## Provided text
.....
BBC SSO
BBC SSO
City Hall, Glasgow
Michael Tumelty
IF I ever suggest that Sibelius's Fifth Symphony is bullet-proof, remind me of the performance yesterday by the BBC SSO, conducted by Latvian Ainars Rubikis, making his debut with the SSO, a band that has this music in its DNA. I know he's doing it again tonight in Ayr, but did nobody tell Rubikis that Ayr is only an hour away?
He went through the symphony like an express train, which is pretty much the opposite of the way it should be. What happened to the gradual, irreversible growth of intensity through the symphony? Where was the seismic force as those horn themes, never once losing their grip on your throat, claw their way to the summit of the most shattering climax in the history of music?
All the activity in Rubikis's version was on the surface. There was nothing underneath. Texturing was cast aside. Did he do any forensic work with the band on structuring, so that everything feeds into one, unstoppable elemental force? The SSO played well, but it was thrown away; maybe in Ayr Rubikis will give it the space it desperately lacked yesterday.
.....
## Data
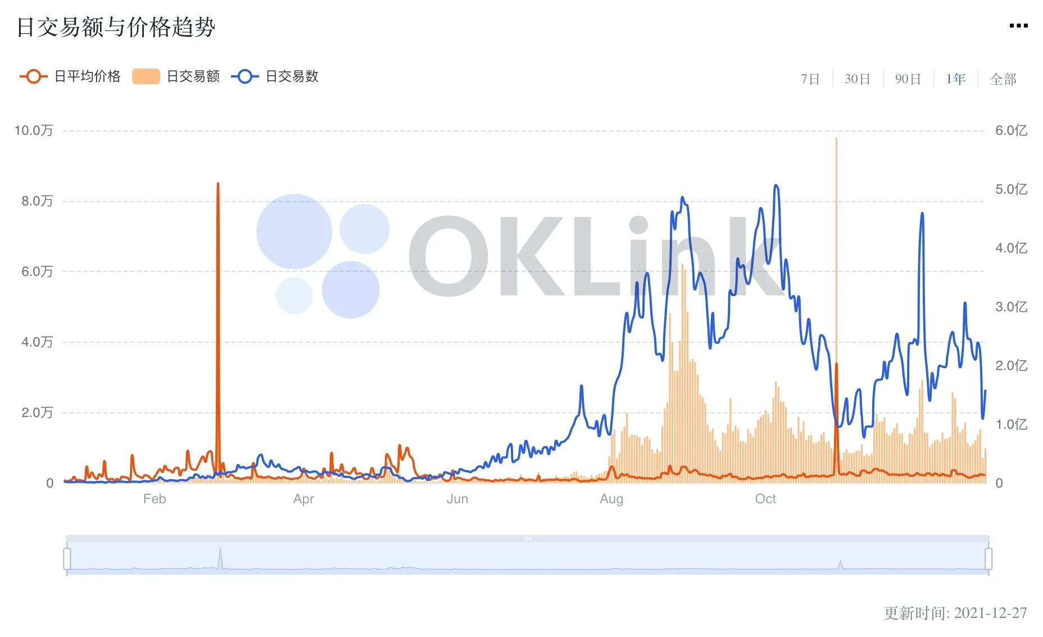
Task: Select the 7日 time range tab
Action: pyautogui.click(x=810, y=79)
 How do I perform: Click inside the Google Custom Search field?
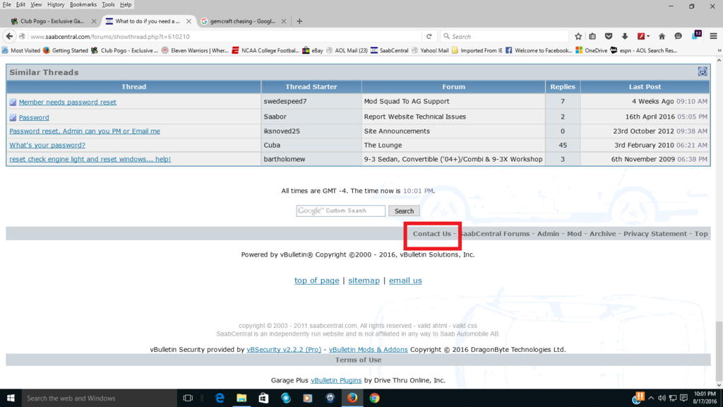[x=340, y=211]
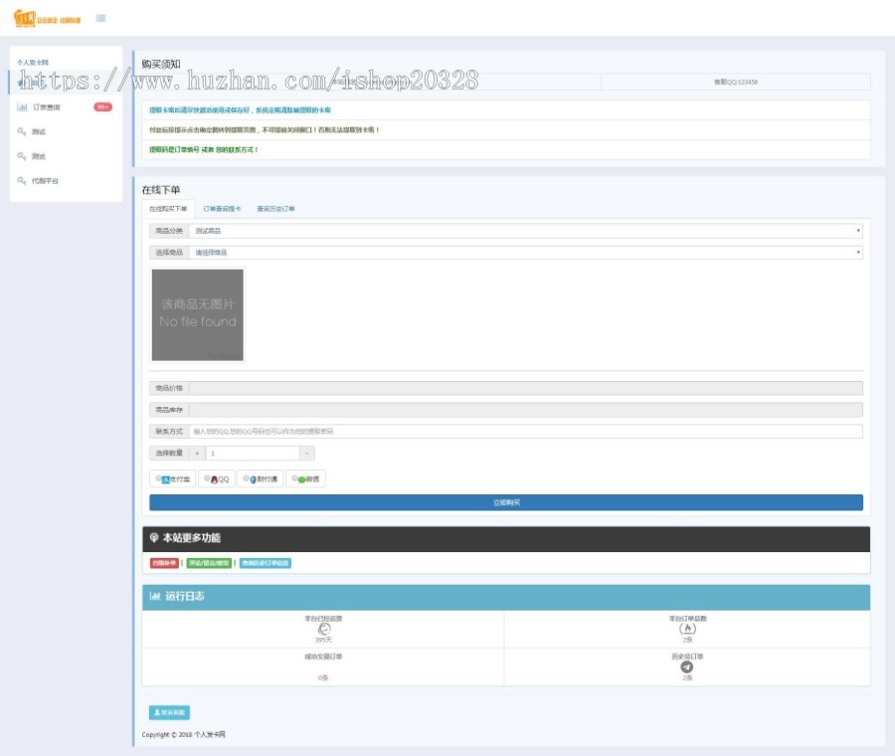This screenshot has width=895, height=756.
Task: Select 微信 payment radio option
Action: pos(295,478)
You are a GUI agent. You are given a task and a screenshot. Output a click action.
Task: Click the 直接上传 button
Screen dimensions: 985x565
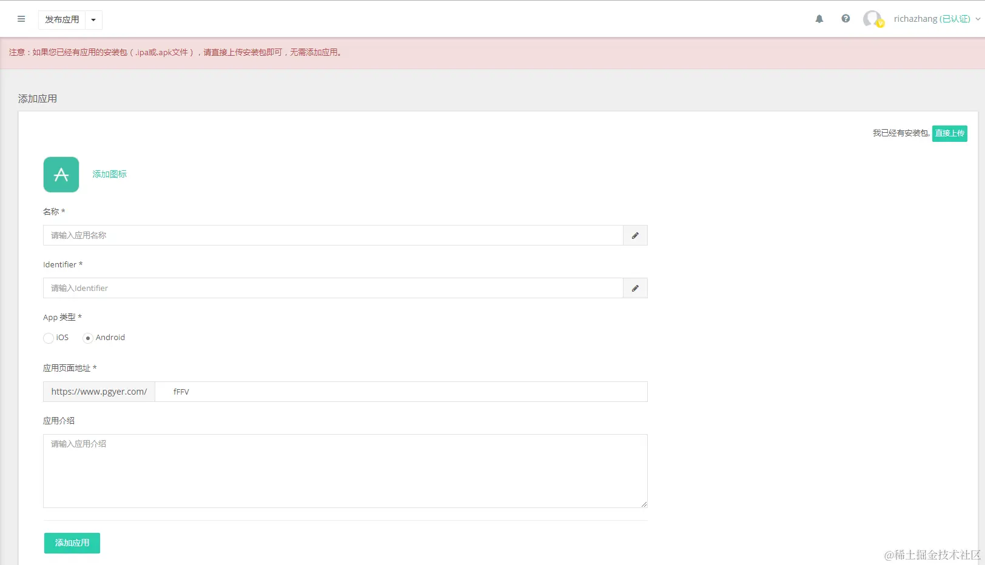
.....
## Task set
A: Say whether each statement below agrees with the concert review of the BBC SSO and Ainars Rubikis. For each, answer yes or no and quote the deciding words from the review exactly. (i) Rubikis was conducting the SSO for the first time. (ii) The reviewer judges that the SSO played badly. (iii) The same programme is to be given again in Ayr.
B: Extend the concert review of the BBC SSO and Ainars Rubikis, starting right after its final sentence.

## Responses
A:
(i) Yes: "making his debut with the SSO"
(ii) No: "The SSO played well, but it was thrown away"
(iii) Yes: "I know he's doing it again tonight in Ayr"

B:
I was immensely taken with cellist Leonard Elschenbroich's splendidly characterful playing of Nino Rota's Second Cello Concerto, a work that revels in its own plurality of styles, whether jauntily dancing about or plunging deep into soulful realms. It's a good piece, and one that brings a nice variety into a classical diet.
Peteris Vask's Credo, 25 minutes of beauty, would have been more effective at 10 minutes. He missed countless exit points, and a sense of the interminable became inevitable.